There's a commotion near one of the packed microbuses. A Tharu girl, no older than 10, is clinging to the arm of a well-dressed woman with painted nails and jewelry.

A crowd forms and there's a lot of shouting as the woman tells the little girl how to answer Paneru's questions.

The girl is a kamlari, her name is Gita Chaudhary and the woman is her employer. The woman says she is returning the girl to her village in the Dang district for a few days to celebrate Maghe Sankranti with her family.

Murray and Paneru do their best to persuade her to give up her kamlari, but fail. The woman boards the bus, pulling Gita behind her.

The next morning, Murray and Paneru navigate through the fog in a four-wheel drive Jeep to Gita's village.

But the residents didn't know Gita.

The information Paneru had written down after questioning the woman at the Kohalpur bus stop was bogus. The woman had lied.

"Gita Chaudhary is a name like Jane Smith," Murray said. "She probably lied about that, too."

There was nothing to do but get back in the Jeep.

"That's the hardest part," Murray said. "When these girls just disappear."

Goats for girls

Early one morning, not far from where Murray marched with the kamlari protesters, five kamlaris gathered in a dirt yard off a steep alley of tenement homes.
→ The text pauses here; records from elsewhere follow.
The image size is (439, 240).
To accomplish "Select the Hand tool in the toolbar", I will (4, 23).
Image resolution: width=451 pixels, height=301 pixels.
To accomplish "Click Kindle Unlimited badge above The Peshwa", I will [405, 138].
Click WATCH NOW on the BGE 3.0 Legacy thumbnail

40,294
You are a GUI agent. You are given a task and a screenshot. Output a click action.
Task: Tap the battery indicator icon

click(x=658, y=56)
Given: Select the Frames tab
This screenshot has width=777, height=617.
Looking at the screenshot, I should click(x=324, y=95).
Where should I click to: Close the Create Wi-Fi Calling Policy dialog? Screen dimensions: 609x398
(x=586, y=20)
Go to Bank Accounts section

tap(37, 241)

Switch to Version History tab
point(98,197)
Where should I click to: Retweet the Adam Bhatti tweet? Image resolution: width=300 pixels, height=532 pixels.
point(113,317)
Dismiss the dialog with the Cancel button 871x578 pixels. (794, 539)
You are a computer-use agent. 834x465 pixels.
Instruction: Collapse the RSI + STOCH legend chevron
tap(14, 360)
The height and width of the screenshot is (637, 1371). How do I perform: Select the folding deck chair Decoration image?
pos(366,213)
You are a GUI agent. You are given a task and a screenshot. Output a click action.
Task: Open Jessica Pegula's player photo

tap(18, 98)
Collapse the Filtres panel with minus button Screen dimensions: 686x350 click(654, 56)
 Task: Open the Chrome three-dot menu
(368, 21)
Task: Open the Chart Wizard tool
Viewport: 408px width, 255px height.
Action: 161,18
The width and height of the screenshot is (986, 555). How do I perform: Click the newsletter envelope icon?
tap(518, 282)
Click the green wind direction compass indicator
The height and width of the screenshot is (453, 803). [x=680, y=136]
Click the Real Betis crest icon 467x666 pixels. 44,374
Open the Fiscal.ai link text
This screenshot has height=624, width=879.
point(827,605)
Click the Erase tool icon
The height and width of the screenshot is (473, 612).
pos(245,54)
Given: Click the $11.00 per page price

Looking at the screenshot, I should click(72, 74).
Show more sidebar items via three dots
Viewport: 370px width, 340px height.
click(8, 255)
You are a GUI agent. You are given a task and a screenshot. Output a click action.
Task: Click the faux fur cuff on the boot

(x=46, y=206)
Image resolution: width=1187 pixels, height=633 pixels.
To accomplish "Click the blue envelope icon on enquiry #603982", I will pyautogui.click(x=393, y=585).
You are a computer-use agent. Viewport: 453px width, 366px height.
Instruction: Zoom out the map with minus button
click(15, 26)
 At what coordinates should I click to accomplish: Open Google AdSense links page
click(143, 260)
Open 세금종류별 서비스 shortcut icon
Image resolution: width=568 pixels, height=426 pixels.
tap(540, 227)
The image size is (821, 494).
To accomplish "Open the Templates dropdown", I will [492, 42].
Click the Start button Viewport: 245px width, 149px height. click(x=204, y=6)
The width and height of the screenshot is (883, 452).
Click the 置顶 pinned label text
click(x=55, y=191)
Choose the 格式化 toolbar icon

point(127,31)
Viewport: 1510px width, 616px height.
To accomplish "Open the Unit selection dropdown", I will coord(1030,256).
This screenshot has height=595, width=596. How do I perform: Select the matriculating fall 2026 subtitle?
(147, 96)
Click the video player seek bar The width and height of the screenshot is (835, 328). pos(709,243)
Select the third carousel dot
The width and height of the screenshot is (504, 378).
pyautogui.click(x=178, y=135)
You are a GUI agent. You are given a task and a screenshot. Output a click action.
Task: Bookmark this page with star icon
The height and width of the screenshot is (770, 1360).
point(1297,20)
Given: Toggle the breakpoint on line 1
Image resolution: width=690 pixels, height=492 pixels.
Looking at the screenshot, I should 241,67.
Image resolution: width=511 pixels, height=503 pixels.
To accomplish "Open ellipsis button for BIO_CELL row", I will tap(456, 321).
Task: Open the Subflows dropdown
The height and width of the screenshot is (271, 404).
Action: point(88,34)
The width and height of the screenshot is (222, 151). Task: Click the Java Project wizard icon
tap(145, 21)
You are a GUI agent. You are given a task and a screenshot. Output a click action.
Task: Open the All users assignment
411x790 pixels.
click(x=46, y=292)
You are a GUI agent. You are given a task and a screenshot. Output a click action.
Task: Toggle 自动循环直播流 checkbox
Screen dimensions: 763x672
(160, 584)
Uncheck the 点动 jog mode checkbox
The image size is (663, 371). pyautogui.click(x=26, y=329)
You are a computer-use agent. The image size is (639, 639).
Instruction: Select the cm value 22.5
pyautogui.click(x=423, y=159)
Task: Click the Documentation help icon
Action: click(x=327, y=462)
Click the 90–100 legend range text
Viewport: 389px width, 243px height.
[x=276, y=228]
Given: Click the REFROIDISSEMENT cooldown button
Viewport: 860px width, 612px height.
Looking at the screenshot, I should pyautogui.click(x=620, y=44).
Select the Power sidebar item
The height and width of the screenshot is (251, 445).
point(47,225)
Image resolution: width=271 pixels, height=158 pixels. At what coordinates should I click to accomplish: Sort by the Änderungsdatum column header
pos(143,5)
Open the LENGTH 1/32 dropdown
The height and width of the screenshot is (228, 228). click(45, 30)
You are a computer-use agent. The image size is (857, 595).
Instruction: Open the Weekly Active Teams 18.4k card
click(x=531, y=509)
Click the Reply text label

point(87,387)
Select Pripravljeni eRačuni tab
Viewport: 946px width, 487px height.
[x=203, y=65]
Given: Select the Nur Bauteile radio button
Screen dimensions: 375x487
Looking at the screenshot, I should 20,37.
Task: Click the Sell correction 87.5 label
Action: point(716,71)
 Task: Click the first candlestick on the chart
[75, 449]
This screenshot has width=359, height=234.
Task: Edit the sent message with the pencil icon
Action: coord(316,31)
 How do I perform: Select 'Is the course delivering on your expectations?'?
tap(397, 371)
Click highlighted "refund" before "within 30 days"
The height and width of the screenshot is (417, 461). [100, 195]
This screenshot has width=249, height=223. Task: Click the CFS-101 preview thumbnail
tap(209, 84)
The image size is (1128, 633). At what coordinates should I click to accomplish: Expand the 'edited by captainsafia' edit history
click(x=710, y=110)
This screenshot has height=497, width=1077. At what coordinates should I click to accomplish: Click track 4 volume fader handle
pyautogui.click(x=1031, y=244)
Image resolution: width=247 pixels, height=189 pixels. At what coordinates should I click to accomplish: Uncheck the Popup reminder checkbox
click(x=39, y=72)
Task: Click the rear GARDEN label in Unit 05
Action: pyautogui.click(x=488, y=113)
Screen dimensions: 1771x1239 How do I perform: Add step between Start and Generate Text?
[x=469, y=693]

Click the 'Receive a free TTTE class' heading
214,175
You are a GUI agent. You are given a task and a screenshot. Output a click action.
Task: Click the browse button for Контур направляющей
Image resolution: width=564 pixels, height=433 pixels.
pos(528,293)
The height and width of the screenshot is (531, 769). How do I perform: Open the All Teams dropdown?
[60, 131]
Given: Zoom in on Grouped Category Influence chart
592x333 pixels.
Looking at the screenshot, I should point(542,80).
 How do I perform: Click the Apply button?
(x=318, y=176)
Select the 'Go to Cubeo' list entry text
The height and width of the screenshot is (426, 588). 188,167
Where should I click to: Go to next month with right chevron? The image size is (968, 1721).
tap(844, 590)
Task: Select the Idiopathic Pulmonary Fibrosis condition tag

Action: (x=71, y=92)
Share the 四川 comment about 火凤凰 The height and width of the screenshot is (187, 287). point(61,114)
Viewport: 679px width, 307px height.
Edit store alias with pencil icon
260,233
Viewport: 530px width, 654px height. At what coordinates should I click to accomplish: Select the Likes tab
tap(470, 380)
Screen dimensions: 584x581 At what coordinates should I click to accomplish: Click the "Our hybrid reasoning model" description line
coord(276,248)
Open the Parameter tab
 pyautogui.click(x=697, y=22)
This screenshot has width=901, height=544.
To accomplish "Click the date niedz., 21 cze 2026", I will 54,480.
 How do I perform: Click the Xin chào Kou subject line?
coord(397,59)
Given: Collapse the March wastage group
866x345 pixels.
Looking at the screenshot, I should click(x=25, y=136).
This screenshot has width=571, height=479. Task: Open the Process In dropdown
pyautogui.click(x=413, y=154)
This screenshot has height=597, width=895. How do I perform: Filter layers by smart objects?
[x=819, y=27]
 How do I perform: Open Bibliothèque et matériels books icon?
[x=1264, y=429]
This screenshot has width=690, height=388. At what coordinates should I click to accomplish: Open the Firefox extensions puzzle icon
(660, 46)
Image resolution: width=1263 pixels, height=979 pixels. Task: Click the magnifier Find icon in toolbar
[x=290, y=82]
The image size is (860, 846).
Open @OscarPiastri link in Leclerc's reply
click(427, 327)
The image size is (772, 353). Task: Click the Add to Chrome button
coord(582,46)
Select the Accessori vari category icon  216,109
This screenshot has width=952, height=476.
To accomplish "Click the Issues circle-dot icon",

They were smiling. Maghe Sankranti was over, but this time they would not be returning to someone else's house to cook and clean. After several months of negotiations, their parents had agreed to let Murray educate their daughters in exchange for a baby goat.

The girls looked over the animals trying to decide which one to bring back to their families.

As Murray and a social worker from Friends of Needy Children put ropes around the wriggling animals, Yamkumari Chaudhary was elected to make the first pick because she had been a kamlari the longest - five of her 17 years.

She cooked, did the laundry, washed dishes and collected animal dung for fertilizer as a servant in Kathmandu and Nepalgunj.

She pointed at the white one.

Murray handed the goat's rope to Yamkumari. She brought her hands together in prayer, touched her fingertips to her forehead and bent forward.

"Namaste," Murray said, using the Nepalese greeting of goodwill.

Yamkumari did the same.

"This goat is my freedom," she said. "When I was a kamlari, I wanted to escape but I didn't have any money. I'm going to take good care of this goat so it has many babies."